- [What is expected] Please copy out the lines of the items from the one containing "This screenshot has" through the one containing "tap(408, 128)", changing "Viewport" to "Window" and keeping everything else the same. Give only those lines.

- [Material supplied]
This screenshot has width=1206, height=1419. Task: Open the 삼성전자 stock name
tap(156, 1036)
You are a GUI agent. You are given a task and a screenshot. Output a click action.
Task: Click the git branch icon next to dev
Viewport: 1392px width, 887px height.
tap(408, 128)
==
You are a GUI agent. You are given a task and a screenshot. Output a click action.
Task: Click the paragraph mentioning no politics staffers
...
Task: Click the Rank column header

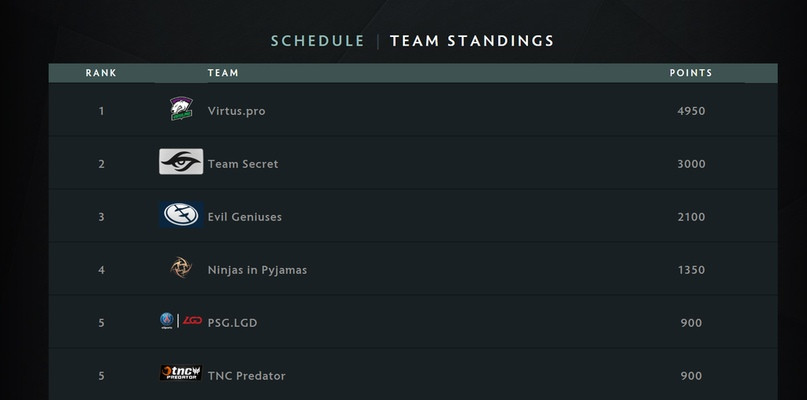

- [Reply to the exercise]
This screenshot has width=1206, height=1419. Task: Open the 삼성전자 stock name
tap(156, 1036)
You are a GUI agent. You are given a task and a screenshot. Output a click action.
Task: Click the git branch icon next to dev
Window: 1392px width, 887px height.
tap(408, 128)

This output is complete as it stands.